Deep brain stimulation (DBS) of the subthalamic nucleus (STN) is an established neurosurgical treatment for the motor symptoms of Parkinson’s disease (PD). While often highly effective, DBS does not always yield optimal therapeutic outcomes, and stimulation-induced adverse effects, including paresthesia, muscle contractions, and nausea/lightheadedness, commonly occur and can limit the efficacy of stimulation. Currently, objective metrics do not exist for monitoring neural changes associated with stimulation-induced therapeutic and adverse effects.

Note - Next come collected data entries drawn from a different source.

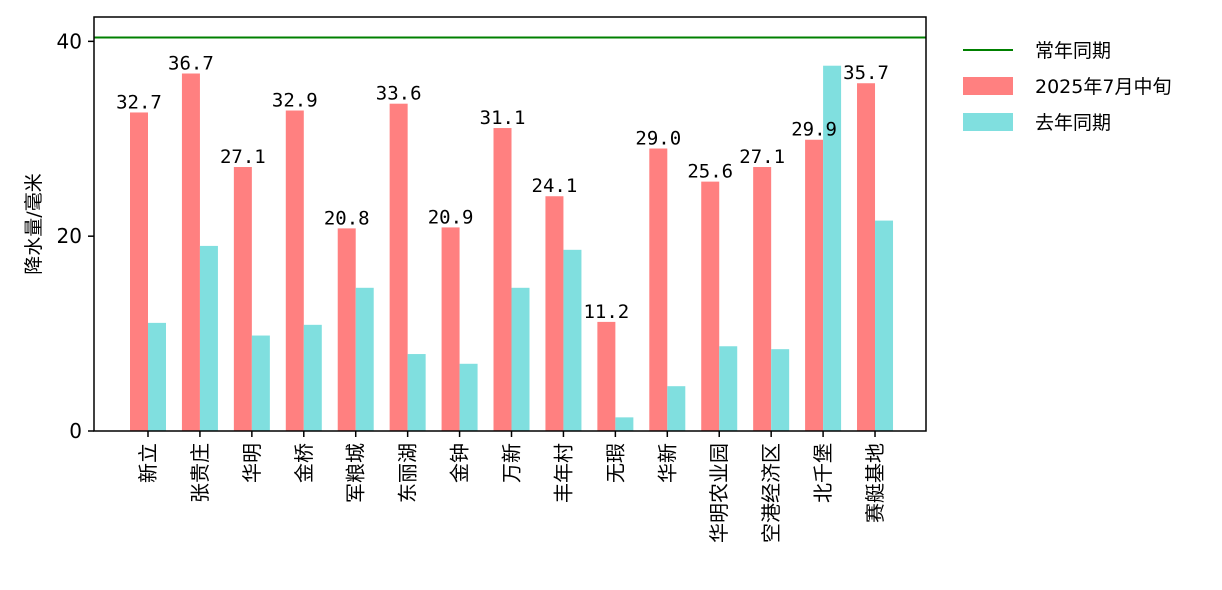 The height and width of the screenshot is (590, 1222). What do you see at coordinates (719, 493) in the screenshot?
I see `x-tick-label-11: 华明农业园` at bounding box center [719, 493].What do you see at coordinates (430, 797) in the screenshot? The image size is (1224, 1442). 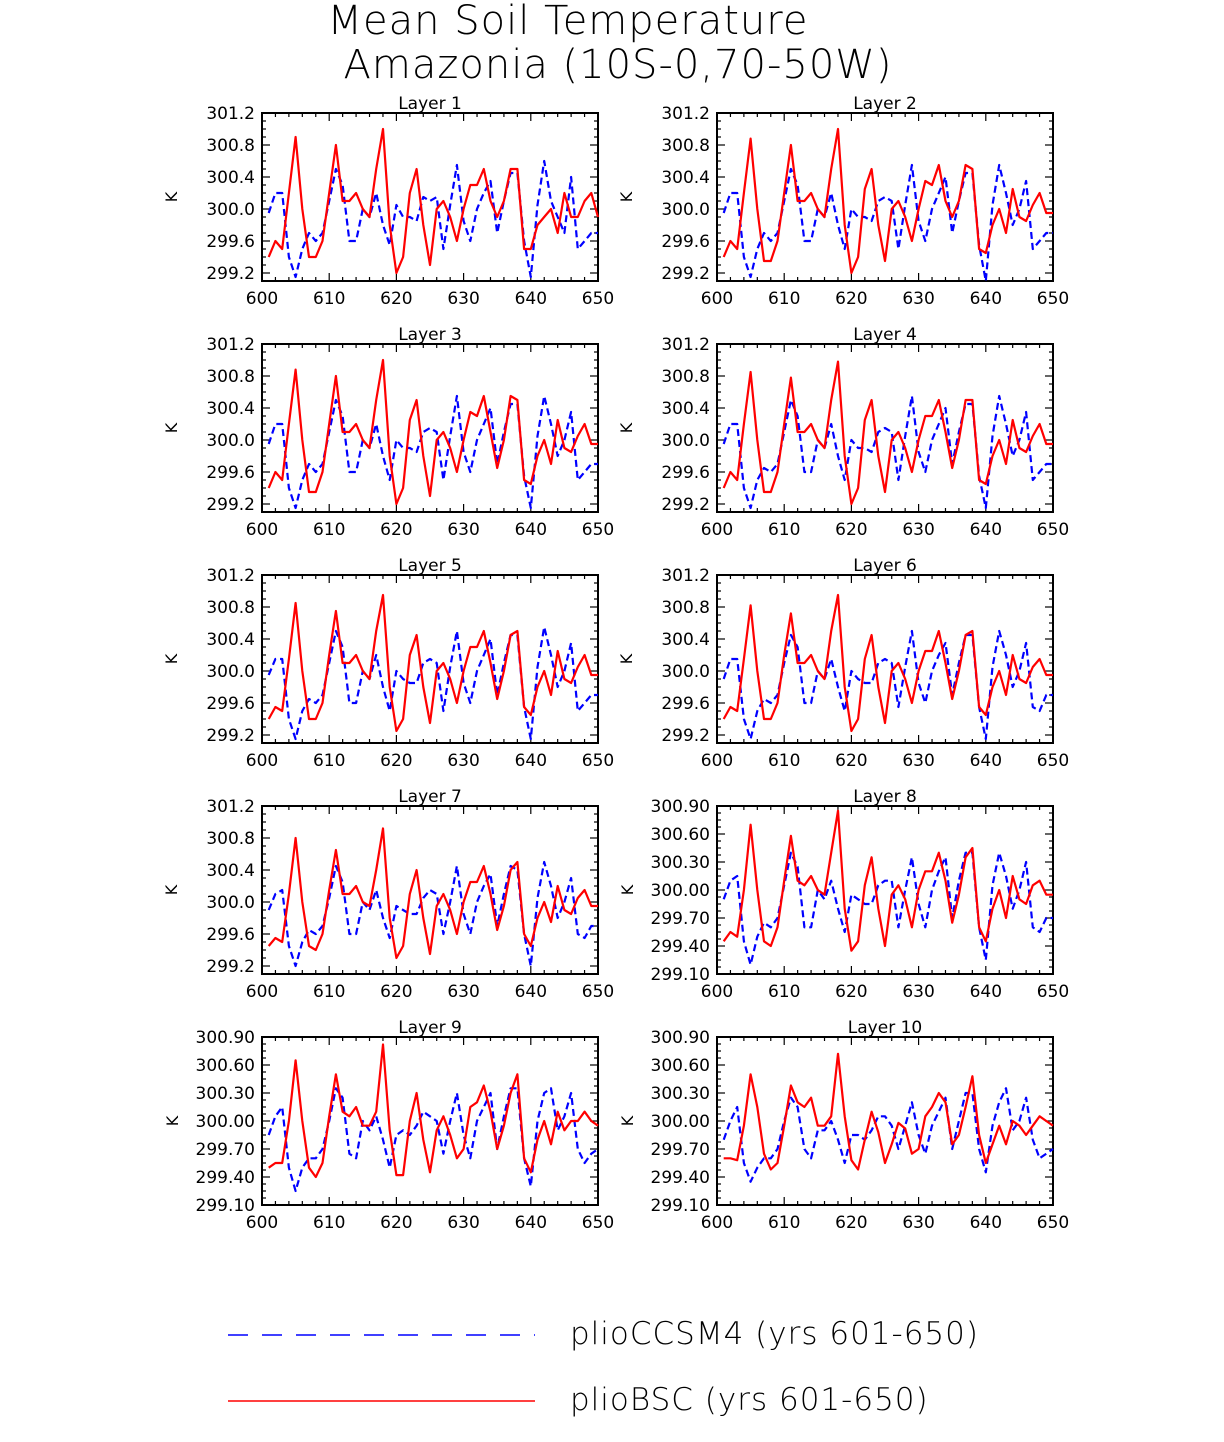 I see `panel-title: Layer 7` at bounding box center [430, 797].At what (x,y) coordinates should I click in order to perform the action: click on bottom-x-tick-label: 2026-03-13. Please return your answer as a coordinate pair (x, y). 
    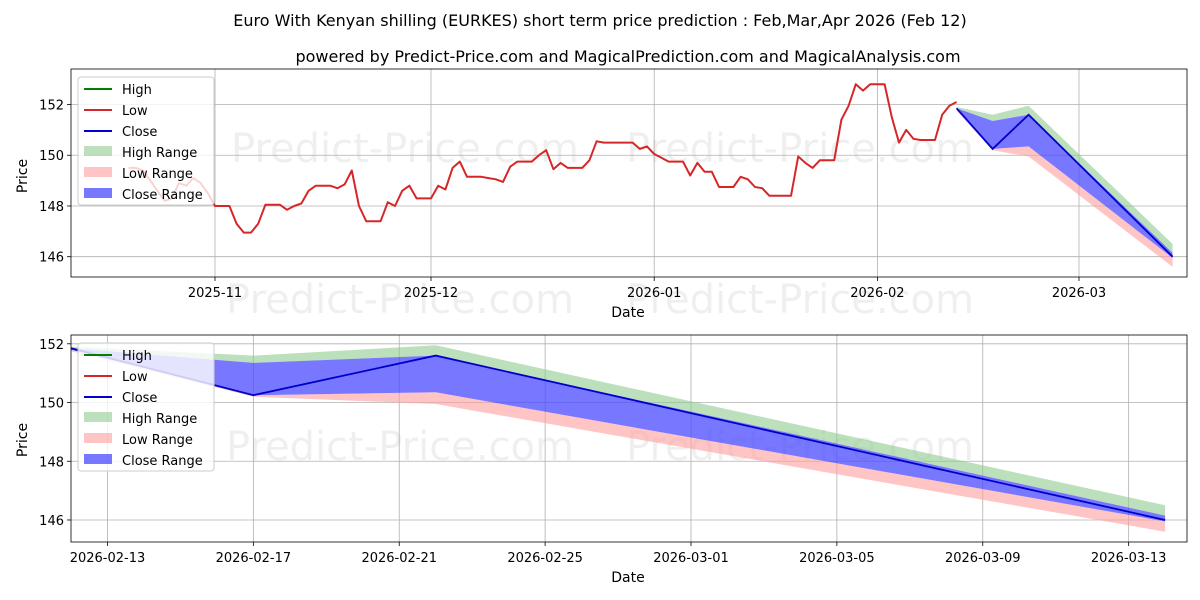
    Looking at the image, I should click on (1129, 558).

In the present study, the authors combined intraoperative functional MRI (fMRI) with STN DBS in 20 patients with PD to test the hypothesis that stimulation-induced blood oxygen level–dependent signals contained predictive information concerning the therapeutic and adverse effects of stimulation.


As expected, DBS resulted in blood oxygen level–dependent activation in myriad motor regions, including the primary motor cortex, caudate, putamen, thalamus, midbrain, and cerebellum. Across the patients, DBS-induced improvements in contralateral Unified Parkinson’s Disease Rating Scale tremor subscores correlated with activation of thalamic, brainstem, and cerebellar regions. In addition, improvements in rigidity and bradykinesia subscores correlated with activation of the primary motor cortex. Finally, activation of specific sensorimotor-related subregions correlated with the presence of DBS-induced adverse effects, including paresthesia and nausea (cerebellar cortex, sensorimotor cortex) and unwanted muscle contractions (caudate and putamen).


These results suggest that DBS-induced activation patterns revealed by fMRI contain predictive information with respect to the therapeutic and adverse effects of DBS. The use of fMRI in combination with DBS therefore may hold translational potential to guide and improve clinical stimulator optimization in patients.